--- Exercise objective ---
All of the lines below should be output exactly as shown.

--- Data items ---
:::

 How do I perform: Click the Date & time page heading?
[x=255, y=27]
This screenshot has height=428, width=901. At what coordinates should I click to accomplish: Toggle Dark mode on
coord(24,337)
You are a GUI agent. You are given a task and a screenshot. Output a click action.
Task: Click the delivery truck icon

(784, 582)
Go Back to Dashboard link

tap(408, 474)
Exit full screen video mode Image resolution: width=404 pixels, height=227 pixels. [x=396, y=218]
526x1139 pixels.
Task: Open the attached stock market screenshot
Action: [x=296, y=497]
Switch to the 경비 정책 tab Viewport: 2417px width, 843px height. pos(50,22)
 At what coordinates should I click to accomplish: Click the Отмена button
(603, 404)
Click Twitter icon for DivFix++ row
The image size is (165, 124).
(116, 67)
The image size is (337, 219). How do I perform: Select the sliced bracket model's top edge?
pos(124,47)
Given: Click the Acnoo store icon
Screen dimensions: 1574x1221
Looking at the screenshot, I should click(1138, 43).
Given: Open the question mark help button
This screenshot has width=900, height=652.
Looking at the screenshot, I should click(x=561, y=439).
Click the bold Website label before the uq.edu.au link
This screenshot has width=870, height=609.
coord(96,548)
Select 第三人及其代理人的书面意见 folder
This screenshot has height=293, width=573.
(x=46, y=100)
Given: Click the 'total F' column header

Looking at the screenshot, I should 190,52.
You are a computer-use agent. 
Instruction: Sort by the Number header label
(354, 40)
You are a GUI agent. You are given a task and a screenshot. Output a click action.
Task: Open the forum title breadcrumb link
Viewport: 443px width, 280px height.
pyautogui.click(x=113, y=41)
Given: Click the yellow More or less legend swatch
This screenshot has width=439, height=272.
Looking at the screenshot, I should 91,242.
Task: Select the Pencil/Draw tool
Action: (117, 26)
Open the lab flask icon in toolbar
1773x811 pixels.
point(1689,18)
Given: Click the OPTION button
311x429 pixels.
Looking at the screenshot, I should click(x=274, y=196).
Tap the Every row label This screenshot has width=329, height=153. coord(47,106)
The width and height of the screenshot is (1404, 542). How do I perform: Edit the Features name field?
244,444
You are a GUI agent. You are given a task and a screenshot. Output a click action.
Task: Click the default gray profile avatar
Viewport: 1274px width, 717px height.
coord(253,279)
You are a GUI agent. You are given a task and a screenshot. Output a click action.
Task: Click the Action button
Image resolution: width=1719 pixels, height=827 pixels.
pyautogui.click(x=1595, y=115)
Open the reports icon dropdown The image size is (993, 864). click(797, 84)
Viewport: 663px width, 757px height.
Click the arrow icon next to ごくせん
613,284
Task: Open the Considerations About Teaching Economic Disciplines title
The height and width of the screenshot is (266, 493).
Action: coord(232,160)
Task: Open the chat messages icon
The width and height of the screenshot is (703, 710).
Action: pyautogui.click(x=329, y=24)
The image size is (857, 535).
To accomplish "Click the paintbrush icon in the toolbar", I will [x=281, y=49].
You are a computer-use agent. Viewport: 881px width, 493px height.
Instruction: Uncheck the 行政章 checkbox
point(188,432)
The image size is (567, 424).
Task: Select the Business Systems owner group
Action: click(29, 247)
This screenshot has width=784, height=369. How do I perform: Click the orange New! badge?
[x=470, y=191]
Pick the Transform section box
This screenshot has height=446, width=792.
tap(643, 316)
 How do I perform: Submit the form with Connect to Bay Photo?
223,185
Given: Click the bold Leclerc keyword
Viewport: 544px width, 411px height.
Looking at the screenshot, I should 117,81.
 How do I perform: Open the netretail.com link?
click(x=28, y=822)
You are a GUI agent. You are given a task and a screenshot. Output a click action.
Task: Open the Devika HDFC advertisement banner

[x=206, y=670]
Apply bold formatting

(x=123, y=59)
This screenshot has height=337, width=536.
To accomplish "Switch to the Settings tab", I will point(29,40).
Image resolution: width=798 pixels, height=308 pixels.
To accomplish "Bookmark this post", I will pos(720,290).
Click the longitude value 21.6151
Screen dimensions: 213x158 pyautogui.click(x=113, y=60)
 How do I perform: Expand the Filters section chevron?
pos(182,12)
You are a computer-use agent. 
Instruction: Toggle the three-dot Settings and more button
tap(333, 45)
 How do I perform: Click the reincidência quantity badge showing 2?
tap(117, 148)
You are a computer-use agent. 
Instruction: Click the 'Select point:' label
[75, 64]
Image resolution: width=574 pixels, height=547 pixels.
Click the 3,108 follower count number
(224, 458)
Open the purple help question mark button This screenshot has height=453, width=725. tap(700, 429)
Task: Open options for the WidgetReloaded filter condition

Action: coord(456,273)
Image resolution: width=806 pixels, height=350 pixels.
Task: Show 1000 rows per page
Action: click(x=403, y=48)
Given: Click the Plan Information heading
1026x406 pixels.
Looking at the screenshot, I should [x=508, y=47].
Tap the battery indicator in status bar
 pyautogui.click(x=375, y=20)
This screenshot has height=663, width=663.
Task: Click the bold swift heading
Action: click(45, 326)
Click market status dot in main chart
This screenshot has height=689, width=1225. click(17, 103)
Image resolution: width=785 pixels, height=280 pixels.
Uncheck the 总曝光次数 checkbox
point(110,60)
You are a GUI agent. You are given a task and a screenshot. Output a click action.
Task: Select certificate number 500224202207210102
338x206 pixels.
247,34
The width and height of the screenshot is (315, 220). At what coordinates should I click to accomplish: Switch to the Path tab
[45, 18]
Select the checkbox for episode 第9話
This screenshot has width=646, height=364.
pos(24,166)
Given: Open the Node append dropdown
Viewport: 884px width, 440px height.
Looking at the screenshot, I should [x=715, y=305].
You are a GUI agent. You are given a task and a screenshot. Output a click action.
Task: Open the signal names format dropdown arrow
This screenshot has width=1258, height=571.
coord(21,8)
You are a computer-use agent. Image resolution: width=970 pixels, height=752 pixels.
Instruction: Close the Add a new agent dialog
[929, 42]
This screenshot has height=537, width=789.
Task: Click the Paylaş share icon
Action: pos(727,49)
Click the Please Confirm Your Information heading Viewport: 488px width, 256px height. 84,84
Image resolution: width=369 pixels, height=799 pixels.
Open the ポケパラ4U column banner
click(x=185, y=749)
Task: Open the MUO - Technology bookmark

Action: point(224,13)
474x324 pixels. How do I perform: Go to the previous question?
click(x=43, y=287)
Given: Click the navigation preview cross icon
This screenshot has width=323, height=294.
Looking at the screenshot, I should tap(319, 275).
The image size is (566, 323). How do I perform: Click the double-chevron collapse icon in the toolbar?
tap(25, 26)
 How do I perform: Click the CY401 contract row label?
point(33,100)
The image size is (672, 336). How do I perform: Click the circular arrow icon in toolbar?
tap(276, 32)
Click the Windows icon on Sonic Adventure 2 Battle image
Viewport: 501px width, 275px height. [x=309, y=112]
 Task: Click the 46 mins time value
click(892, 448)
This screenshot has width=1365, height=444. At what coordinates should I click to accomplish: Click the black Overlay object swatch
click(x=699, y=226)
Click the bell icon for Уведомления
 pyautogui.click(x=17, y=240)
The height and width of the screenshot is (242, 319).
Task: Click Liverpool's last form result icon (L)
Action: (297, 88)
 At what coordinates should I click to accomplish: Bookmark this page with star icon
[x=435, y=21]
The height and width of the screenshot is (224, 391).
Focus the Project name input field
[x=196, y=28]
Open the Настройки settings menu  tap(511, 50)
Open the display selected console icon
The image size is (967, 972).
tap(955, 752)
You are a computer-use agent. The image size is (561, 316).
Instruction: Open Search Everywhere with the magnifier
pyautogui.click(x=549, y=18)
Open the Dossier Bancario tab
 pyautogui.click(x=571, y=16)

:::

--- Reply to the exercise ---
 How do I perform: Click the Date & time page heading?
[x=255, y=27]
This screenshot has height=428, width=901. At what coordinates should I click to accomplish: Toggle Dark mode on
coord(24,337)
You are a GUI agent. You are given a task and a screenshot. Output a click action.
Task: Click the delivery truck icon

(784, 582)
Go Back to Dashboard link

tap(408, 474)
Exit full screen video mode Image resolution: width=404 pixels, height=227 pixels. [x=396, y=218]
526x1139 pixels.
Task: Open the attached stock market screenshot
Action: [x=296, y=497]
Switch to the 경비 정책 tab Viewport: 2417px width, 843px height. pos(50,22)
 At what coordinates should I click to accomplish: Click the Отмена button
(603, 404)
Click Twitter icon for DivFix++ row
The image size is (165, 124).
(116, 67)
The image size is (337, 219). How do I perform: Select the sliced bracket model's top edge?
pos(124,47)
Given: Click the Acnoo store icon
Screen dimensions: 1574x1221
Looking at the screenshot, I should click(1138, 43).
Given: Open the question mark help button
This screenshot has width=900, height=652.
Looking at the screenshot, I should click(x=561, y=439).
Click the bold Website label before the uq.edu.au link
This screenshot has width=870, height=609.
coord(96,548)
Select 第三人及其代理人的书面意见 folder
This screenshot has height=293, width=573.
(x=46, y=100)
Given: Click the 'total F' column header

Looking at the screenshot, I should 190,52.
You are a computer-use agent. 
Instruction: Sort by the Number header label
(354, 40)
You are a GUI agent. You are given a task and a screenshot. Output a click action.
Task: Open the forum title breadcrumb link
Viewport: 443px width, 280px height.
pyautogui.click(x=113, y=41)
Given: Click the yellow More or less legend swatch
This screenshot has width=439, height=272.
Looking at the screenshot, I should 91,242.
Task: Select the Pencil/Draw tool
Action: (117, 26)
Open the lab flask icon in toolbar
1773x811 pixels.
point(1689,18)
Given: Click the OPTION button
311x429 pixels.
Looking at the screenshot, I should click(x=274, y=196).
Tap the Every row label This screenshot has width=329, height=153. coord(47,106)
The width and height of the screenshot is (1404, 542). How do I perform: Edit the Features name field?
244,444
You are a GUI agent. You are given a task and a screenshot. Output a click action.
Task: Click the default gray profile avatar
Viewport: 1274px width, 717px height.
coord(253,279)
You are a GUI agent. You are given a task and a screenshot. Output a click action.
Task: Click the Action button
Image resolution: width=1719 pixels, height=827 pixels.
pyautogui.click(x=1595, y=115)
Open the reports icon dropdown The image size is (993, 864). click(797, 84)
Viewport: 663px width, 757px height.
Click the arrow icon next to ごくせん
613,284
Task: Open the Considerations About Teaching Economic Disciplines title
The height and width of the screenshot is (266, 493).
Action: coord(232,160)
Task: Open the chat messages icon
The width and height of the screenshot is (703, 710).
Action: pyautogui.click(x=329, y=24)
The image size is (857, 535).
To accomplish "Click the paintbrush icon in the toolbar", I will [x=281, y=49].
You are a computer-use agent. Viewport: 881px width, 493px height.
Instruction: Uncheck the 行政章 checkbox
point(188,432)
The image size is (567, 424).
Task: Select the Business Systems owner group
Action: click(29, 247)
This screenshot has width=784, height=369. How do I perform: Click the orange New! badge?
[x=470, y=191]
Pick the Transform section box
This screenshot has height=446, width=792.
tap(643, 316)
 How do I perform: Submit the form with Connect to Bay Photo?
223,185
Given: Click the bold Leclerc keyword
Viewport: 544px width, 411px height.
Looking at the screenshot, I should 117,81.
 How do I perform: Open the netretail.com link?
click(x=28, y=822)
You are a GUI agent. You are given a task and a screenshot. Output a click action.
Task: Open the Devika HDFC advertisement banner

[x=206, y=670]
Apply bold formatting

(x=123, y=59)
This screenshot has height=337, width=536.
To accomplish "Switch to the Settings tab", I will point(29,40).
Image resolution: width=798 pixels, height=308 pixels.
To accomplish "Bookmark this post", I will pos(720,290).
Click the longitude value 21.6151
Screen dimensions: 213x158 pyautogui.click(x=113, y=60)
 How do I perform: Expand the Filters section chevron?
pos(182,12)
You are a computer-use agent. 
Instruction: Toggle the three-dot Settings and more button
tap(333, 45)
 How do I perform: Click the reincidência quantity badge showing 2?
tap(117, 148)
You are a computer-use agent. 
Instruction: Click the 'Select point:' label
[75, 64]
Image resolution: width=574 pixels, height=547 pixels.
Click the 3,108 follower count number
(224, 458)
Open the purple help question mark button This screenshot has height=453, width=725. tap(700, 429)
Task: Open options for the WidgetReloaded filter condition

Action: coord(456,273)
Image resolution: width=806 pixels, height=350 pixels.
Task: Show 1000 rows per page
Action: click(x=403, y=48)
Given: Click the Plan Information heading
1026x406 pixels.
Looking at the screenshot, I should [x=508, y=47].
Tap the battery indicator in status bar
 pyautogui.click(x=375, y=20)
This screenshot has height=663, width=663.
Task: Click the bold swift heading
Action: click(45, 326)
Click market status dot in main chart
This screenshot has height=689, width=1225. click(17, 103)
Image resolution: width=785 pixels, height=280 pixels.
Uncheck the 总曝光次数 checkbox
point(110,60)
You are a GUI agent. You are given a task and a screenshot. Output a click action.
Task: Select certificate number 500224202207210102
338x206 pixels.
247,34
The width and height of the screenshot is (315, 220). At what coordinates should I click to accomplish: Switch to the Path tab
[45, 18]
Select the checkbox for episode 第9話
This screenshot has width=646, height=364.
pos(24,166)
Given: Open the Node append dropdown
Viewport: 884px width, 440px height.
Looking at the screenshot, I should [x=715, y=305].
You are a GUI agent. You are given a task and a screenshot. Output a click action.
Task: Open the signal names format dropdown arrow
This screenshot has width=1258, height=571.
coord(21,8)
You are a computer-use agent. Image resolution: width=970 pixels, height=752 pixels.
Instruction: Close the Add a new agent dialog
[929, 42]
This screenshot has height=537, width=789.
Task: Click the Paylaş share icon
Action: pos(727,49)
Click the Please Confirm Your Information heading Viewport: 488px width, 256px height. 84,84
Image resolution: width=369 pixels, height=799 pixels.
Open the ポケパラ4U column banner
click(x=185, y=749)
Task: Open the MUO - Technology bookmark

Action: point(224,13)
474x324 pixels. How do I perform: Go to the previous question?
click(x=43, y=287)
Given: Click the navigation preview cross icon
This screenshot has width=323, height=294.
Looking at the screenshot, I should tap(319, 275).
The image size is (566, 323). How do I perform: Click the double-chevron collapse icon in the toolbar?
tap(25, 26)
 How do I perform: Click the CY401 contract row label?
point(33,100)
The image size is (672, 336). How do I perform: Click the circular arrow icon in toolbar?
tap(276, 32)
Click the Windows icon on Sonic Adventure 2 Battle image
Viewport: 501px width, 275px height. [x=309, y=112]
 Task: Click the 46 mins time value
click(892, 448)
This screenshot has width=1365, height=444. At what coordinates should I click to accomplish: Click the black Overlay object swatch
click(x=699, y=226)
Click the bell icon for Уведомления
 pyautogui.click(x=17, y=240)
The height and width of the screenshot is (242, 319).
Task: Click Liverpool's last form result icon (L)
Action: (297, 88)
 At what coordinates should I click to accomplish: Bookmark this page with star icon
[x=435, y=21]
The height and width of the screenshot is (224, 391).
Focus the Project name input field
[x=196, y=28]
Open the Настройки settings menu  tap(511, 50)
Open the display selected console icon
The image size is (967, 972).
tap(955, 752)
You are a computer-use agent. The image size is (561, 316).
Instruction: Open Search Everywhere with the magnifier
pyautogui.click(x=549, y=18)
Open the Dossier Bancario tab
 pyautogui.click(x=571, y=16)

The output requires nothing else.